**Goal of the exercise**
The records below hold a stretch from the line with "How do I perform: Click the dollar" through the line with "You are a computer-use agent. The image size is (950, 654)."; return exactly those lines, ends included, and nothing more.

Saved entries
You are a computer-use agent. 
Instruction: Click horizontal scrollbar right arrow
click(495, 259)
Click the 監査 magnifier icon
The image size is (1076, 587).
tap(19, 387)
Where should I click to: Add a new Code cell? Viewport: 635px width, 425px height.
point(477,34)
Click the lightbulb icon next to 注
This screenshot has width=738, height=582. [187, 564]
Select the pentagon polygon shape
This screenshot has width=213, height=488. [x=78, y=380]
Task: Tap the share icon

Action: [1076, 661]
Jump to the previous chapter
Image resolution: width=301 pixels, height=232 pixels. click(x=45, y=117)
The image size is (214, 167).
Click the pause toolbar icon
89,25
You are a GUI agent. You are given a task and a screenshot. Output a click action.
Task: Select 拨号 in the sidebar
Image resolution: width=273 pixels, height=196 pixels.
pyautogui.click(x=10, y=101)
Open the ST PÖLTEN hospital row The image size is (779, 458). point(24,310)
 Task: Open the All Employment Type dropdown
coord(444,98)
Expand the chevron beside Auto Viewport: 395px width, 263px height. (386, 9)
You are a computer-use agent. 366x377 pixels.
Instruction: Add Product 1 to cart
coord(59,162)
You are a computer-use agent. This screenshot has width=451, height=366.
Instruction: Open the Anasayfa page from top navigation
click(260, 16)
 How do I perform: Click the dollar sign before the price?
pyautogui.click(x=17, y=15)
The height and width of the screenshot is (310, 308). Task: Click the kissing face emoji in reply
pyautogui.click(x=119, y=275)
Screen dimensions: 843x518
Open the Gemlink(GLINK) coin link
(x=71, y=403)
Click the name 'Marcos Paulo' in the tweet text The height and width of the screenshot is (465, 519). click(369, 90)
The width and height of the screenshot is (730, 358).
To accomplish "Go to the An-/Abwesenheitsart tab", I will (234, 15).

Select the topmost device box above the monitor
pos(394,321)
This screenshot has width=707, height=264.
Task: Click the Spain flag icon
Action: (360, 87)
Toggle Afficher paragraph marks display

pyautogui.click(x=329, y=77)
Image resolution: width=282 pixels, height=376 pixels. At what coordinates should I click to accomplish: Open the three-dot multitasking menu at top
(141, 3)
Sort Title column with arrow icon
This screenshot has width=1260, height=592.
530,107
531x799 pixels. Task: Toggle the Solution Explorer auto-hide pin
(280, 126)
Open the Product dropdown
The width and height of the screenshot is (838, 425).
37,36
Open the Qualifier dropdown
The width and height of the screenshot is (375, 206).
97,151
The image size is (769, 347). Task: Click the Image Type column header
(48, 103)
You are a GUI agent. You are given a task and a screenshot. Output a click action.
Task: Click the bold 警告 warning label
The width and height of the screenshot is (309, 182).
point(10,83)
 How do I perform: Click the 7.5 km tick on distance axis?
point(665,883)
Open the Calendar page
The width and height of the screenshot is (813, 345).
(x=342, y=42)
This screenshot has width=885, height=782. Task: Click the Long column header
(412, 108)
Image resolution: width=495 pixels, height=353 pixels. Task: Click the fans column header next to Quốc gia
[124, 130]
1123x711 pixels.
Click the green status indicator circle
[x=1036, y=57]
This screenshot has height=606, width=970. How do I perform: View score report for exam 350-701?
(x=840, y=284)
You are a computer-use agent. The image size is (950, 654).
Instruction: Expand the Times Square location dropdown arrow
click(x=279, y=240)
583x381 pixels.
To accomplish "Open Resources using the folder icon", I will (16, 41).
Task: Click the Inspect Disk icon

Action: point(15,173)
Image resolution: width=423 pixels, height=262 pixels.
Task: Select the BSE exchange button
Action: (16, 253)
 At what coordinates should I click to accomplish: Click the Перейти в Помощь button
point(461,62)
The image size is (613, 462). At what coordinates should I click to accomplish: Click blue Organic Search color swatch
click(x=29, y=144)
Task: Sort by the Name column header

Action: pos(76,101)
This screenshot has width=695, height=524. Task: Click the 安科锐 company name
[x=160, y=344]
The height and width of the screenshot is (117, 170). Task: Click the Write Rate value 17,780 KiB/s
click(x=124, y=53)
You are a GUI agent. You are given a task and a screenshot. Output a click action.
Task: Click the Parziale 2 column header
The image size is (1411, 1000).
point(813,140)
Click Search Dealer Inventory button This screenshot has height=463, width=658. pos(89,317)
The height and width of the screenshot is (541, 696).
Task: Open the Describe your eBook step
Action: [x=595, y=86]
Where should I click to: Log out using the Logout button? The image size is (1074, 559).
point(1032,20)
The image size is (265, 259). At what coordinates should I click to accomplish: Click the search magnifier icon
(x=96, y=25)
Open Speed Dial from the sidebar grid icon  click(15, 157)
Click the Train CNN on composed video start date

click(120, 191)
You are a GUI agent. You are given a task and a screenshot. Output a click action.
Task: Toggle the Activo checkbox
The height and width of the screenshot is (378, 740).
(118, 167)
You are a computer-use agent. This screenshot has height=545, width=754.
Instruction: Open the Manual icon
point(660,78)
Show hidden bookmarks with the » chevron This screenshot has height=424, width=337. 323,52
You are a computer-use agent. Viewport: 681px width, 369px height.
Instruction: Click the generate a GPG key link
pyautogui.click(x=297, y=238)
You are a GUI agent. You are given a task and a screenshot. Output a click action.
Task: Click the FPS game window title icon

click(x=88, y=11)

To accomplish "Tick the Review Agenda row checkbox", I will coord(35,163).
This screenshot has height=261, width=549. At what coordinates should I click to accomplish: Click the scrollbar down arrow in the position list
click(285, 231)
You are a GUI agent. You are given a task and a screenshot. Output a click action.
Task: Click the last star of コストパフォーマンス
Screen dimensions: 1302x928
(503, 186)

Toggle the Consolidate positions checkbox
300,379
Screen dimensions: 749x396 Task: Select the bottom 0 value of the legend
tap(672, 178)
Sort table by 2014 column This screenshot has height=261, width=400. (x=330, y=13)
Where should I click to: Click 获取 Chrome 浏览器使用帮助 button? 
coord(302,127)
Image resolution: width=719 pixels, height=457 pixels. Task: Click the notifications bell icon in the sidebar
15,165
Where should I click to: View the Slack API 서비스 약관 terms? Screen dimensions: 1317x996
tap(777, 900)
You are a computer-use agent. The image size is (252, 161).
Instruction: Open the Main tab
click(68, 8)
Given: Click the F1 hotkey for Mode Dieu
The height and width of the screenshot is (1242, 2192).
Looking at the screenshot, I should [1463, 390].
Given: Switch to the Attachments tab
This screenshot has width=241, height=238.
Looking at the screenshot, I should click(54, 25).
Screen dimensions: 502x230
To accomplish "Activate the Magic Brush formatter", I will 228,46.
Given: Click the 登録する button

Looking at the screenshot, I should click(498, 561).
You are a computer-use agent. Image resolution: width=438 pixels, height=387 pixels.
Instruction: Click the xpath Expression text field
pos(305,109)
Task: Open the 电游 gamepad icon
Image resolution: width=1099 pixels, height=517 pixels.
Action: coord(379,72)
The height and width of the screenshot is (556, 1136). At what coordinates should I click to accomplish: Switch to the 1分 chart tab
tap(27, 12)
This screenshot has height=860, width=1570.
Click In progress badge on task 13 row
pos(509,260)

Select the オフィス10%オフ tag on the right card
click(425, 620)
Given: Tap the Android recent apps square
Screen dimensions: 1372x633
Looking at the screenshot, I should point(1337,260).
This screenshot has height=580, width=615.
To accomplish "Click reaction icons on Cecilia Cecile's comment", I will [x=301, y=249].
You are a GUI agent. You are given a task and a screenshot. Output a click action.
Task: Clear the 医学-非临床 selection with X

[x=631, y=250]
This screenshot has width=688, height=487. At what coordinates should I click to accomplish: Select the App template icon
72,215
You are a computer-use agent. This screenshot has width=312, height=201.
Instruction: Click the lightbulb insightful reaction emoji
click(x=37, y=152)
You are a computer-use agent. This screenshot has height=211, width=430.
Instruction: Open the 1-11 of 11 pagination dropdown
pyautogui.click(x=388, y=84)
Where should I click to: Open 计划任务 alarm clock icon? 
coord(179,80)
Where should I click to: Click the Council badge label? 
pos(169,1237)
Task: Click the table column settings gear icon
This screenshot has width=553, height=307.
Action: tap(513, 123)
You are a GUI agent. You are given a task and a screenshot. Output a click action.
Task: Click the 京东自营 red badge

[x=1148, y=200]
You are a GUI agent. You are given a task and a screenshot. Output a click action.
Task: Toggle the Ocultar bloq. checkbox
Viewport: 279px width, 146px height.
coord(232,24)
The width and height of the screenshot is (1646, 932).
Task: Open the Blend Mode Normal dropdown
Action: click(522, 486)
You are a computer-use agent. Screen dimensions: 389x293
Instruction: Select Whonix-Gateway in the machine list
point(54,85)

**Finished exercise**
 How do I perform: Click the dollar sign before the price?
pyautogui.click(x=17, y=15)
The height and width of the screenshot is (310, 308). Task: Click the kissing face emoji in reply
pyautogui.click(x=119, y=275)
Screen dimensions: 843x518
Open the Gemlink(GLINK) coin link
(x=71, y=403)
Click the name 'Marcos Paulo' in the tweet text The height and width of the screenshot is (465, 519). click(369, 90)
The width and height of the screenshot is (730, 358).
To accomplish "Go to the An-/Abwesenheitsart tab", I will (234, 15).

Select the topmost device box above the monitor
pos(394,321)
This screenshot has width=707, height=264.
Task: Click the Spain flag icon
Action: (360, 87)
Toggle Afficher paragraph marks display

pyautogui.click(x=329, y=77)
Image resolution: width=282 pixels, height=376 pixels. At what coordinates should I click to accomplish: Open the three-dot multitasking menu at top
(141, 3)
Sort Title column with arrow icon
This screenshot has width=1260, height=592.
530,107
531x799 pixels. Task: Toggle the Solution Explorer auto-hide pin
(280, 126)
Open the Product dropdown
The width and height of the screenshot is (838, 425).
37,36
Open the Qualifier dropdown
The width and height of the screenshot is (375, 206).
97,151
The image size is (769, 347). Task: Click the Image Type column header
(48, 103)
You are a GUI agent. You are given a task and a screenshot. Output a click action.
Task: Click the bold 警告 warning label
The width and height of the screenshot is (309, 182).
point(10,83)
 How do I perform: Click the 7.5 km tick on distance axis?
point(665,883)
Open the Calendar page
The width and height of the screenshot is (813, 345).
(x=342, y=42)
This screenshot has width=885, height=782. Task: Click the Long column header
(412, 108)
Image resolution: width=495 pixels, height=353 pixels. Task: Click the fans column header next to Quốc gia
[124, 130]
1123x711 pixels.
Click the green status indicator circle
[x=1036, y=57]
This screenshot has height=606, width=970. How do I perform: View score report for exam 350-701?
(x=840, y=284)
You are a computer-use agent. The image size is (950, 654).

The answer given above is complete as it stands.